■ The request:
Echo the entries word for word, from the first line through the line containing "[1383, 129]", both ends included.

-- begin Input --

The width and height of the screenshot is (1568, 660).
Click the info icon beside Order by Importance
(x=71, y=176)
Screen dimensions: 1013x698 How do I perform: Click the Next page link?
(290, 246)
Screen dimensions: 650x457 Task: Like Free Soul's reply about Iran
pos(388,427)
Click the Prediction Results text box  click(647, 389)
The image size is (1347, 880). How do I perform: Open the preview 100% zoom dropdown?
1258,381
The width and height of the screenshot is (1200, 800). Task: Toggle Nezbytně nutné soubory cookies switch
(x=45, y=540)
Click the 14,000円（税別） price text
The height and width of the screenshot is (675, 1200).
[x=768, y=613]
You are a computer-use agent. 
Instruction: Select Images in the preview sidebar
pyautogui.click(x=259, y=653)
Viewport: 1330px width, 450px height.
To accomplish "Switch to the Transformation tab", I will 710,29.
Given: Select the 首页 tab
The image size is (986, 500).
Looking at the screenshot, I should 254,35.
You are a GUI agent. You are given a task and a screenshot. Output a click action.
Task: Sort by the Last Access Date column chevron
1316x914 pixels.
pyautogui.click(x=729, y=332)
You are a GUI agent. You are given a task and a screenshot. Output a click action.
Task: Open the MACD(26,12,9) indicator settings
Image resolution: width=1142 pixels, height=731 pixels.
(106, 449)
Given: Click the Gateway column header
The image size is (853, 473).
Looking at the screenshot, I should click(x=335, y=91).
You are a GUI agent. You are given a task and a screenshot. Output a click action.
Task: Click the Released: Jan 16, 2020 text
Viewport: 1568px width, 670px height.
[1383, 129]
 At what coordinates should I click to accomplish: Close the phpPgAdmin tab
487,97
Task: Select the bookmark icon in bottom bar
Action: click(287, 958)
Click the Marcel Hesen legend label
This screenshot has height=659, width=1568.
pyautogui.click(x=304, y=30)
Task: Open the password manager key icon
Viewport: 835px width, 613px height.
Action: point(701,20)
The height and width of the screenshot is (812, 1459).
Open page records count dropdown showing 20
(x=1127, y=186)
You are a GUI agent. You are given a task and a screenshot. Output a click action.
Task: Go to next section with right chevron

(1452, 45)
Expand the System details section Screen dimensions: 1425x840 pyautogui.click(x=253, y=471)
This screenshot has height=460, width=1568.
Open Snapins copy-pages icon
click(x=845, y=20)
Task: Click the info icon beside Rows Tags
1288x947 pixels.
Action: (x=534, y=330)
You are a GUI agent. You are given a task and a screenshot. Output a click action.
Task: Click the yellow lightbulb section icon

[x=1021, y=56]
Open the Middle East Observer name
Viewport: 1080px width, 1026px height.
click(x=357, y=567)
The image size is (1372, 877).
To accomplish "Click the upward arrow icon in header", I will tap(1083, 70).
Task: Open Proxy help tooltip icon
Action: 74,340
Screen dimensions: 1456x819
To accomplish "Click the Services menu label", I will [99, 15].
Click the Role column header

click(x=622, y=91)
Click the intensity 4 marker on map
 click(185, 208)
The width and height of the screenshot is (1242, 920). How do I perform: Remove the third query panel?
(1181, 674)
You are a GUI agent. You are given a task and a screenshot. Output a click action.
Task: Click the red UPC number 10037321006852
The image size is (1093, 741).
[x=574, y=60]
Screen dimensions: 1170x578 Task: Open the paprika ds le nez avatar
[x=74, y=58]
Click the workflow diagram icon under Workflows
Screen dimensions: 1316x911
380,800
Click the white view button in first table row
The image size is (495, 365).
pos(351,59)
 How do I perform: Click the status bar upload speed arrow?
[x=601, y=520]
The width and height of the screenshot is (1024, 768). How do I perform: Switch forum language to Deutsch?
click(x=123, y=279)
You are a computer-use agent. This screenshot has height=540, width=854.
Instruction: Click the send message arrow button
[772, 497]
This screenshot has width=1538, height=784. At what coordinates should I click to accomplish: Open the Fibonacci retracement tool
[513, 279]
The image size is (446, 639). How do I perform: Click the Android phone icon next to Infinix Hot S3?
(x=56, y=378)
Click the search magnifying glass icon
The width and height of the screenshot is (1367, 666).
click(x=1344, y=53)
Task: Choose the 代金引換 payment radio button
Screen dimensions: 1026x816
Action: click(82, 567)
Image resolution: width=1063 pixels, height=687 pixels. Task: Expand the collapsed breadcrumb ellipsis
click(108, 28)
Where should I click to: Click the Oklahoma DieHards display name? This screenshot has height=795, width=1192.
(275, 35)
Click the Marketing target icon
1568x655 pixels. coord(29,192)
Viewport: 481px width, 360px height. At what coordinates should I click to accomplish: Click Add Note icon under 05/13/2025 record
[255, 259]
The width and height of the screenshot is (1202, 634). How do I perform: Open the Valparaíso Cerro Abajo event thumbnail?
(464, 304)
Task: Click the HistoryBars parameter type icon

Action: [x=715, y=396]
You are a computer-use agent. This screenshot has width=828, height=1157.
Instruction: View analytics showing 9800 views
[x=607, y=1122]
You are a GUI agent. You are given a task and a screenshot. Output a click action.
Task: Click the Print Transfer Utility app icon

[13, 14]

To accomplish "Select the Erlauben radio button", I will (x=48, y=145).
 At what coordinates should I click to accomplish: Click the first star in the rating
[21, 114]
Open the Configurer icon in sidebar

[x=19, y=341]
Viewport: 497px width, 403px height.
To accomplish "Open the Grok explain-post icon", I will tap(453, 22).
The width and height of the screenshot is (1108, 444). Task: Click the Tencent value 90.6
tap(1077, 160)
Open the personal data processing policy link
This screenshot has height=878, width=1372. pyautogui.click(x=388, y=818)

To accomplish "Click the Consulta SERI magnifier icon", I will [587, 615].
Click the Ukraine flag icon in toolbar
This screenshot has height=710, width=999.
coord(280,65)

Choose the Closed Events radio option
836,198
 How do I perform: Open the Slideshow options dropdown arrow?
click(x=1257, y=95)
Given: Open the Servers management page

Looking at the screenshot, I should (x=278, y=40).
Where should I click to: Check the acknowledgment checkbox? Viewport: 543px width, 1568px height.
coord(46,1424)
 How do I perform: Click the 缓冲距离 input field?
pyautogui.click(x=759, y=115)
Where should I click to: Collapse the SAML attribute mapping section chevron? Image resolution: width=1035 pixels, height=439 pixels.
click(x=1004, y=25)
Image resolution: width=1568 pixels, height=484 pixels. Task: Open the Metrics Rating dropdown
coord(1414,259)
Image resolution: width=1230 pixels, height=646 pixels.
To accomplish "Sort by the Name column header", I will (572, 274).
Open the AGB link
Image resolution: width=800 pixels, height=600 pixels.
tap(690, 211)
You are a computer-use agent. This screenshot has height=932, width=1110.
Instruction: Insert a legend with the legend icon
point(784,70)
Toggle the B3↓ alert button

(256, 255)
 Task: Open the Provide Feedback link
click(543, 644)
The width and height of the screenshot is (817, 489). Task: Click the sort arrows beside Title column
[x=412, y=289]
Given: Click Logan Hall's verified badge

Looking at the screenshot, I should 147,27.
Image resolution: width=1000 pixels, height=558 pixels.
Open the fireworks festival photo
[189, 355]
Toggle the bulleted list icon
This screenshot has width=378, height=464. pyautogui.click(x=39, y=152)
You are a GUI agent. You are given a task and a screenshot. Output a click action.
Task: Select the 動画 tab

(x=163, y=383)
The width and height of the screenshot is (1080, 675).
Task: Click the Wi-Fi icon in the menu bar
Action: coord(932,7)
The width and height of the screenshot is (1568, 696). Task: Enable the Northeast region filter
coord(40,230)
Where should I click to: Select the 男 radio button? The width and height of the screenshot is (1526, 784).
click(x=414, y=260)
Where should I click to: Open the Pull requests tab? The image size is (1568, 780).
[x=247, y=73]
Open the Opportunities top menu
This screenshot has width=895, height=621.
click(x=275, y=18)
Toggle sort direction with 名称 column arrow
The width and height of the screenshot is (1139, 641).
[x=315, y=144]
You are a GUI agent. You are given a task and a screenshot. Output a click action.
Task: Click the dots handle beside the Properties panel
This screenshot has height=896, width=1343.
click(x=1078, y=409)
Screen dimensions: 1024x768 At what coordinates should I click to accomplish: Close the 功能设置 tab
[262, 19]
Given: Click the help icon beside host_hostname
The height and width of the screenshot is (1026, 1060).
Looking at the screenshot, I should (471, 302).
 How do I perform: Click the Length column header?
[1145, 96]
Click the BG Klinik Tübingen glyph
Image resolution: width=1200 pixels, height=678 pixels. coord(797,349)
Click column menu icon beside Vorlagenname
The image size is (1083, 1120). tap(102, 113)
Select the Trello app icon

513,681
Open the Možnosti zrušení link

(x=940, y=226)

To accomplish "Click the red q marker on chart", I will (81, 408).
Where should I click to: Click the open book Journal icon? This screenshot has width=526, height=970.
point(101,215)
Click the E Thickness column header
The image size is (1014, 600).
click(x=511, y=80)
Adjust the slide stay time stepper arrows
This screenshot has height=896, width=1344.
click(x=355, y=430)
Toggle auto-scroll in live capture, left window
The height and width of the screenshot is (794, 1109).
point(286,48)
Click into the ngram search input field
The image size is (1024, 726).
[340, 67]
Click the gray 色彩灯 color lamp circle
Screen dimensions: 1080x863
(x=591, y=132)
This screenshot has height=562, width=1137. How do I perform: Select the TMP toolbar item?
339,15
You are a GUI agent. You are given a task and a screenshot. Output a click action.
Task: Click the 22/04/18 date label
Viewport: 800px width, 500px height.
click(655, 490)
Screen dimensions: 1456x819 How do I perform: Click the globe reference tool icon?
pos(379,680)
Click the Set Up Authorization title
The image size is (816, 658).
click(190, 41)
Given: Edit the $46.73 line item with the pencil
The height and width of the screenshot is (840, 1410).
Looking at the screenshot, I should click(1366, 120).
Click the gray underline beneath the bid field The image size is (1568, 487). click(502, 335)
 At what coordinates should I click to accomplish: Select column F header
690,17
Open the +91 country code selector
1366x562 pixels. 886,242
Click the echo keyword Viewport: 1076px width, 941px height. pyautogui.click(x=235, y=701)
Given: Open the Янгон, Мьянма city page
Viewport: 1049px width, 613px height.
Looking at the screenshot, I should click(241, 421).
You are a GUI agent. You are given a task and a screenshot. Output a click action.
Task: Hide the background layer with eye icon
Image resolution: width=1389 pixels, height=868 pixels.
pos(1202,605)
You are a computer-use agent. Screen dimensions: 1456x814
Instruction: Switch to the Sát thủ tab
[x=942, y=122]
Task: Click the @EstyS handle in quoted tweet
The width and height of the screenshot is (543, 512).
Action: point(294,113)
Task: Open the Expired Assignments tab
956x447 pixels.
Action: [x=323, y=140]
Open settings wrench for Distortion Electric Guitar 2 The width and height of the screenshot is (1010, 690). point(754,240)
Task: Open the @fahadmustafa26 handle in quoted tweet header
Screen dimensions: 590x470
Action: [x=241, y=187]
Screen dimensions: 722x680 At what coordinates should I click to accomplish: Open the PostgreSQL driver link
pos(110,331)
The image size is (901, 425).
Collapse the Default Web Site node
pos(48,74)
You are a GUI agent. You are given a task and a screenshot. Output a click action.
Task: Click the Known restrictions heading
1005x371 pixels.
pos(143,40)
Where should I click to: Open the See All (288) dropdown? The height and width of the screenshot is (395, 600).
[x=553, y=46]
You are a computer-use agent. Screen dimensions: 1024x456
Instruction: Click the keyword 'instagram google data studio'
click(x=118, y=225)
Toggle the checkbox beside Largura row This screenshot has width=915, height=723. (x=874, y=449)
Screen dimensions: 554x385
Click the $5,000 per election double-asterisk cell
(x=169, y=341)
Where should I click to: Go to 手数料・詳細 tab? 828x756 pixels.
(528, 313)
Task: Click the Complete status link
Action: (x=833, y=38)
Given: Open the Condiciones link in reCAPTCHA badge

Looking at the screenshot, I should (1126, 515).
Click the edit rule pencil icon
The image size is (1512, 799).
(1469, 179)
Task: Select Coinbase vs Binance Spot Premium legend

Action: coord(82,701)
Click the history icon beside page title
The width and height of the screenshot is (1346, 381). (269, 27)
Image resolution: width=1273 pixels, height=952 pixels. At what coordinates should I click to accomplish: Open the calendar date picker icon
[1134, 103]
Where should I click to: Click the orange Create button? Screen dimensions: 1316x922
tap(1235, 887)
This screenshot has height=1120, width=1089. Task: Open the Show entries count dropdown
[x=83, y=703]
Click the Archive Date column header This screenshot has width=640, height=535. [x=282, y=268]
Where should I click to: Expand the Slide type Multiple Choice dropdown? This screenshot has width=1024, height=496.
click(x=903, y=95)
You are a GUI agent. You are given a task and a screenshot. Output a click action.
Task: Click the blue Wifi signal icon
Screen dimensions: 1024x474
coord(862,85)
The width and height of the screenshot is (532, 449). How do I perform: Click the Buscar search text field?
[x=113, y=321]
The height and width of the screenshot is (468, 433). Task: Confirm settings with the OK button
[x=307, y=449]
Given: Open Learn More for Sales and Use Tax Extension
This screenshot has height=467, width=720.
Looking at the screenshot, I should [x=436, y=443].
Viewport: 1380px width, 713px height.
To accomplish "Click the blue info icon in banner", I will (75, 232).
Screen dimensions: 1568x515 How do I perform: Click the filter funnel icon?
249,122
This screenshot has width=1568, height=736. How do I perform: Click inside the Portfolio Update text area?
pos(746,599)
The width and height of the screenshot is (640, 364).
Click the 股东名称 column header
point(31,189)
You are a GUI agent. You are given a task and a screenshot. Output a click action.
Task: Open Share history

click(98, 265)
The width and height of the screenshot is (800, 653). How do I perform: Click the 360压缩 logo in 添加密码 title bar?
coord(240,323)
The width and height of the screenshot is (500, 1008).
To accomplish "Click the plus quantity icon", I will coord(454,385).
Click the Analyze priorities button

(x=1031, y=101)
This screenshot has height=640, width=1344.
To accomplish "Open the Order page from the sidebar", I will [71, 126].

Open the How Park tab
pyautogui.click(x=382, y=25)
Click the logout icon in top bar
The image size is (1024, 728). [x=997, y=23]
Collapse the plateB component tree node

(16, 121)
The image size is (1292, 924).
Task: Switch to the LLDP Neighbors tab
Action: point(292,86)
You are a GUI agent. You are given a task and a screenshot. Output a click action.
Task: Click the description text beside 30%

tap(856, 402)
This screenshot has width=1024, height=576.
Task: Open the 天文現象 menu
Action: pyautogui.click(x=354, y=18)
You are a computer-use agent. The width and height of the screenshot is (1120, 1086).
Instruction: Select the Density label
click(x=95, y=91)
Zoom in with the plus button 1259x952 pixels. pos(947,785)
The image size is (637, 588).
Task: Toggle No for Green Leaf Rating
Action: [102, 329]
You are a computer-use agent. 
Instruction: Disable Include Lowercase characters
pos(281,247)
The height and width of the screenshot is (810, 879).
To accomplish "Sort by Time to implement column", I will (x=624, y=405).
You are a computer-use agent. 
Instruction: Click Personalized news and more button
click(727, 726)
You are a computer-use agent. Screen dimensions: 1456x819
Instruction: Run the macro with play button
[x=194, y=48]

-- end Input --

■ Reply:
The width and height of the screenshot is (1568, 660).
Click the info icon beside Order by Importance
(x=71, y=176)
Screen dimensions: 1013x698 How do I perform: Click the Next page link?
(290, 246)
Screen dimensions: 650x457 Task: Like Free Soul's reply about Iran
pos(388,427)
Click the Prediction Results text box  click(647, 389)
The image size is (1347, 880). How do I perform: Open the preview 100% zoom dropdown?
1258,381
The width and height of the screenshot is (1200, 800). Task: Toggle Nezbytně nutné soubory cookies switch
(x=45, y=540)
Click the 14,000円（税別） price text
The height and width of the screenshot is (675, 1200).
[x=768, y=613]
You are a computer-use agent. 
Instruction: Select Images in the preview sidebar
pyautogui.click(x=259, y=653)
Viewport: 1330px width, 450px height.
To accomplish "Switch to the Transformation tab", I will 710,29.
Given: Select the 首页 tab
The image size is (986, 500).
Looking at the screenshot, I should 254,35.
You are a GUI agent. You are given a task and a screenshot. Output a click action.
Task: Sort by the Last Access Date column chevron
1316x914 pixels.
pyautogui.click(x=729, y=332)
You are a GUI agent. You are given a task and a screenshot. Output a click action.
Task: Open the MACD(26,12,9) indicator settings
Image resolution: width=1142 pixels, height=731 pixels.
(106, 449)
Given: Click the Gateway column header
The image size is (853, 473).
Looking at the screenshot, I should click(x=335, y=91).
You are a GUI agent. You are given a task and a screenshot. Output a click action.
Task: Click the Released: Jan 16, 2020 text
Viewport: 1568px width, 670px height.
[1383, 129]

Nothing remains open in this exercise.